English Indian Bhelpuri (1 Serving (120g)) and Sevipuri (1 Piece)
Dinner
168 mg/dL
avg. peak value
Usually causes a large spike
Avg. Food Score on Ultrahuman App
Ultrahuman Users got an UNSTABLE response
How to consume english indian bhelpuri, sevipuri without glucose spikes
Portion Control
Reduce the portion size of bhelpuri and sev puri to manage the amount of carbohydrates being consumed.
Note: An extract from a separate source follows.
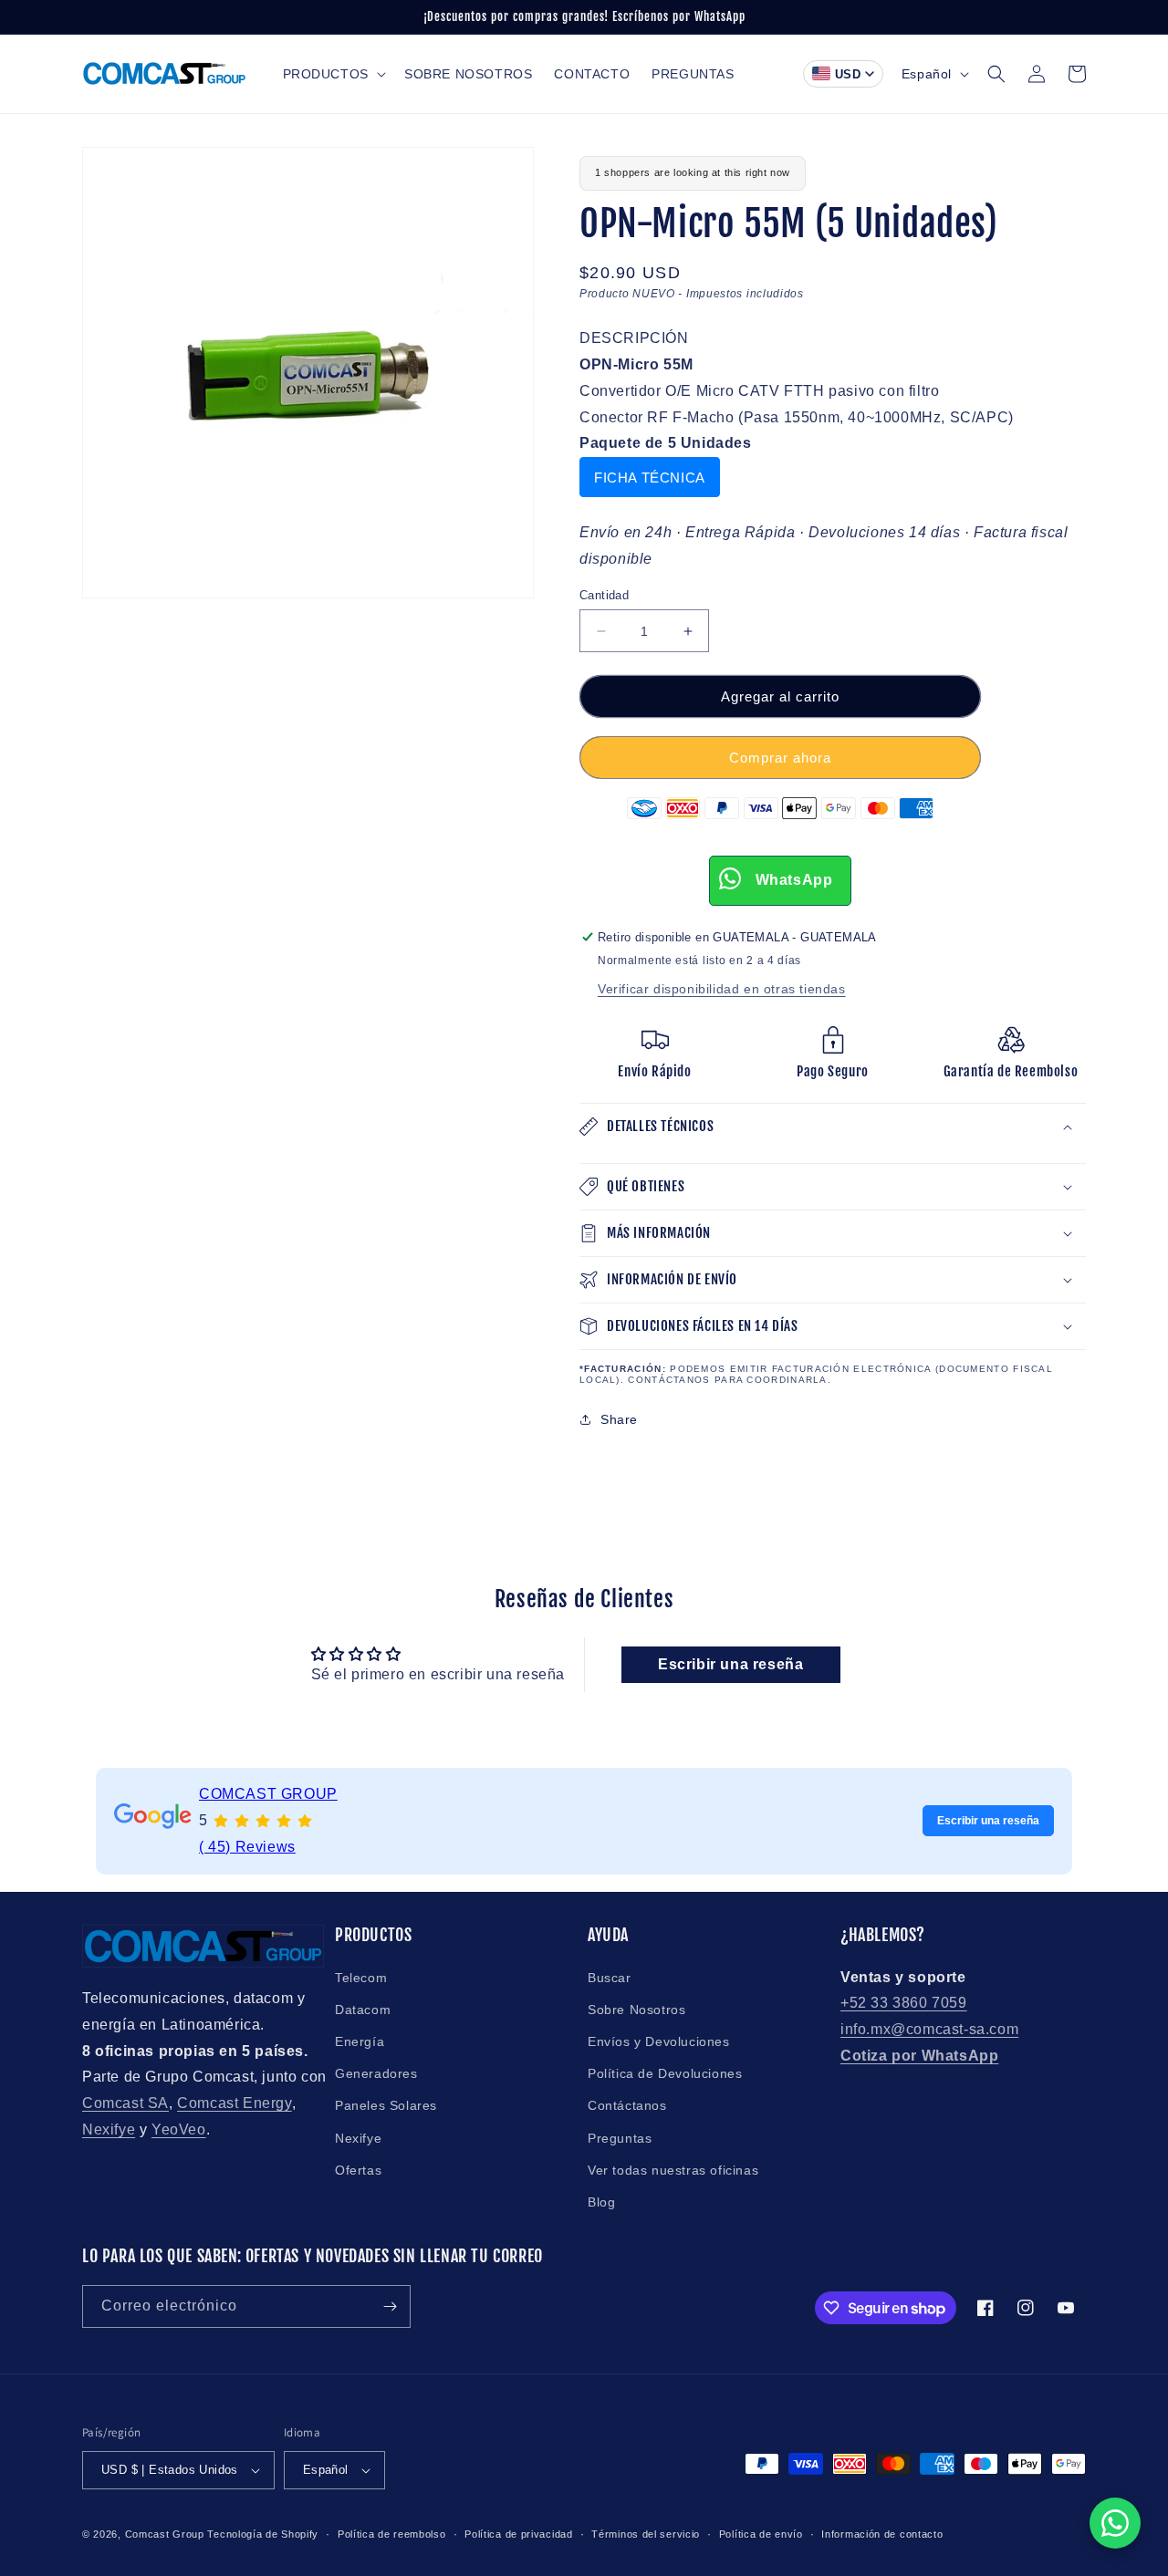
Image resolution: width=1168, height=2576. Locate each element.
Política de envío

Add Protein and Healthy Fats
Include a source of protein such as chickpeas or tofu, and healthy fats like avocado or nuts to your meal. This helps slow down the absorption of carbohydrates.
Incorporate Fiber
Add more fiber-rich ingredients, such as leafy greens or cucumbers, to your dish to slow digestion and reduce blood sugar spikes.
Stay Hydrated
Drink plenty of water before and during your meal to help manage blood sugar levels and improve digestion.
Physical Activity
Engage in light physical activity, such as walking, after eating to help utilize the glucose more effectively.
Choose Whole Grains
If possible, opt for whole grain or multi-grain varieties of the puris to add more fiber and nutrients.
Monitor Portion of Sauces
Limit the amount of sweet chutneys or sauces added to the dish, as they often contain added sugars.
Mindful Eating
Eat slowly and mindfully to give your body time to process the food and regulate blood sugar levels.
Use Alternative Ingredients
Consider using low-carb or alternative ingredients for the puris, such as lettuce wraps or cabbage leaves.
Regular Monitoring
Keep track of your blood sugar levels more frequently after consuming such meals to better understand how your body reacts and adjust accordingly.